What the exercise asks: Output exactly the lines below from the one containing "The width and" to the last line, both included. Omit pictures.
Information supplied Start Marker
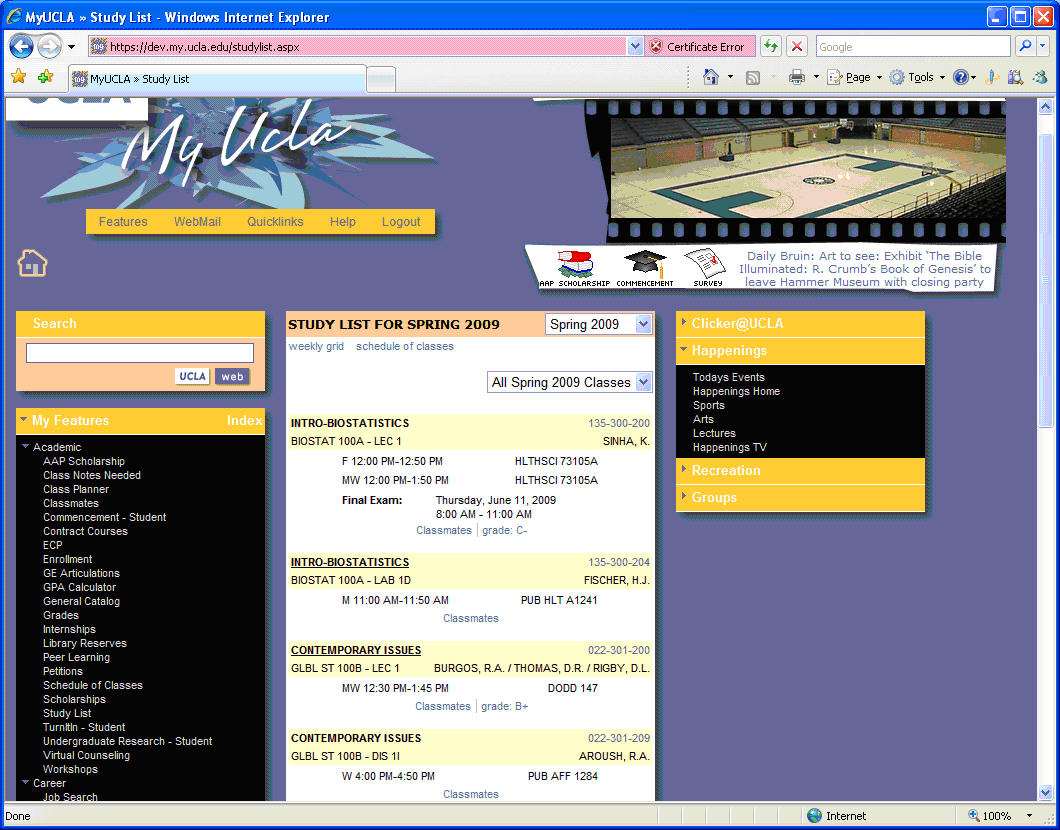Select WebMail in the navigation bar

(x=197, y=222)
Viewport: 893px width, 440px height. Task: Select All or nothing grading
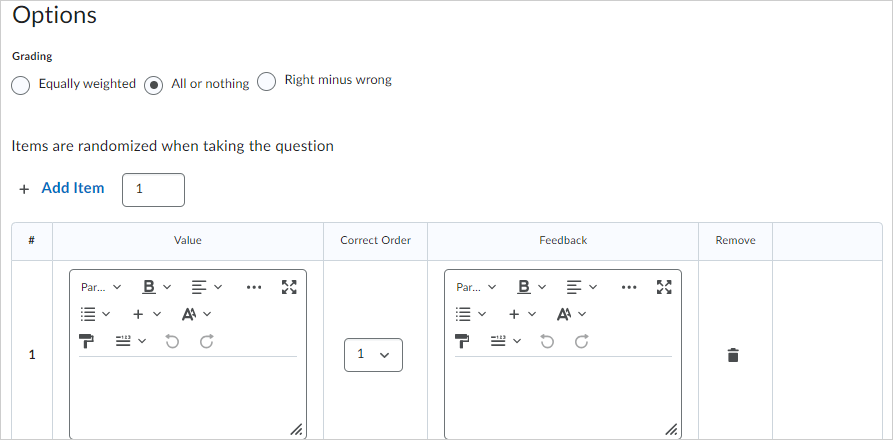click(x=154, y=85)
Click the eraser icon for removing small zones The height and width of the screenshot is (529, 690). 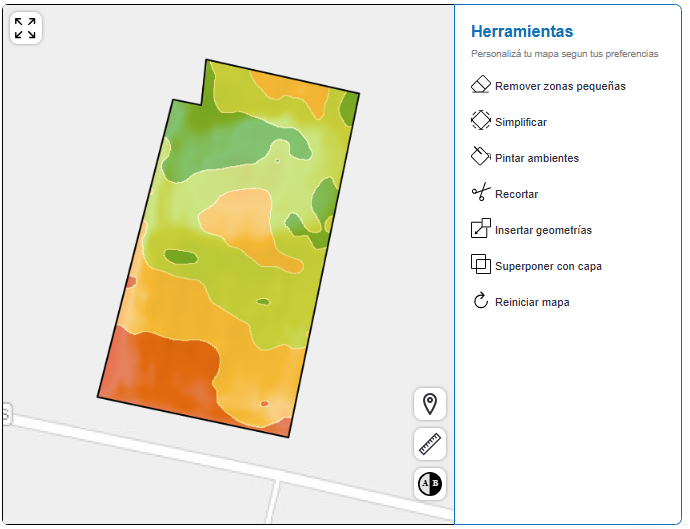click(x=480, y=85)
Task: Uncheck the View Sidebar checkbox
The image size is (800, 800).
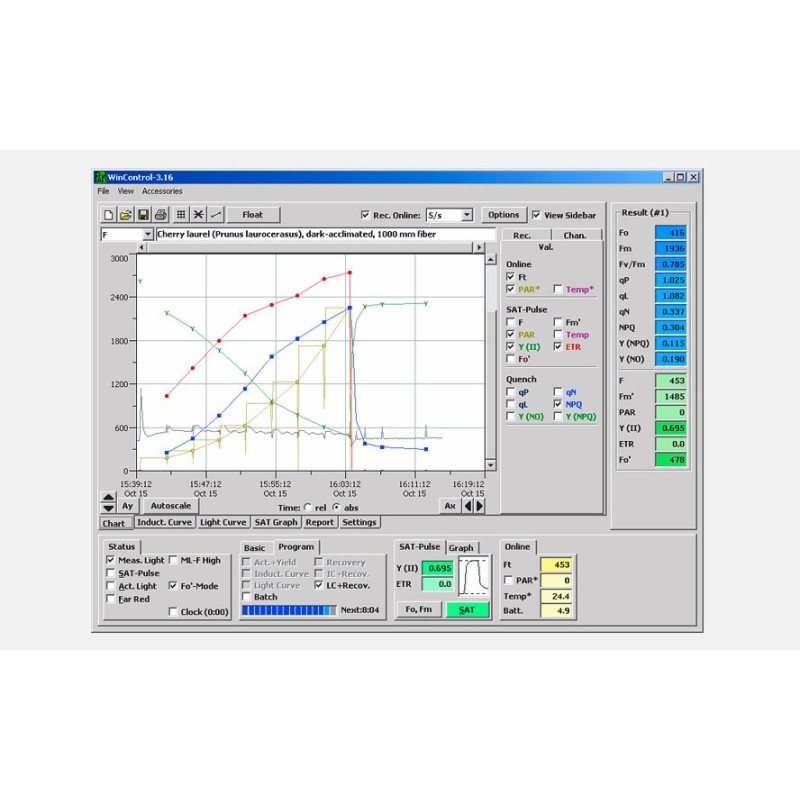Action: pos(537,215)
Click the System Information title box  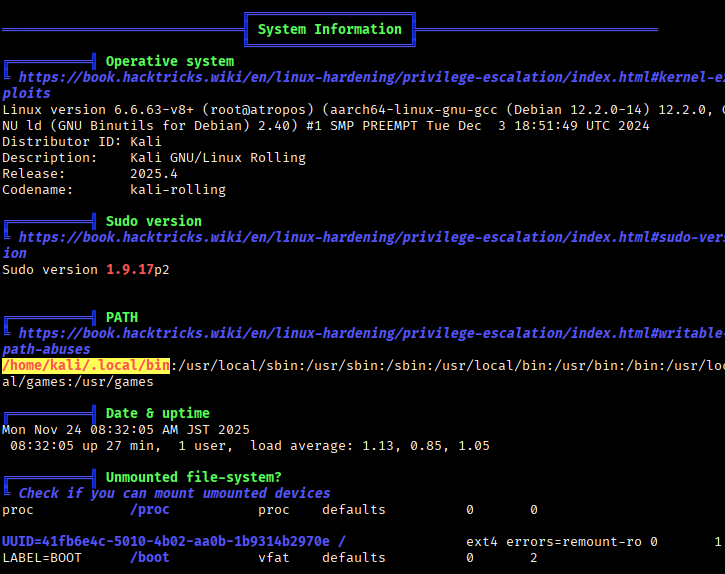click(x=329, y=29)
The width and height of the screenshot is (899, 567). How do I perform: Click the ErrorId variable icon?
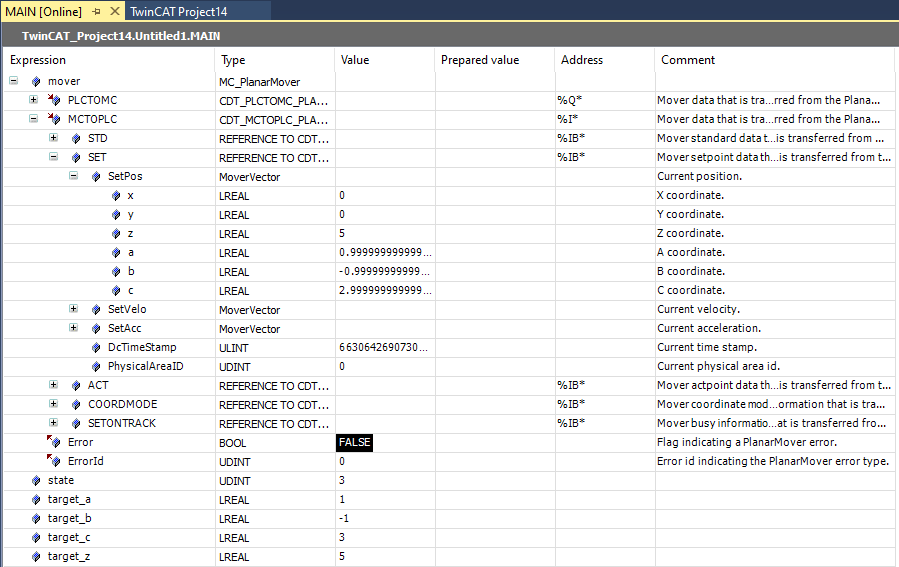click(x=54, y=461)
Information supplied End Marker
Exercise result:
The width and height of the screenshot is (899, 567). How do I perform: Click the ErrorId variable icon?
click(x=54, y=461)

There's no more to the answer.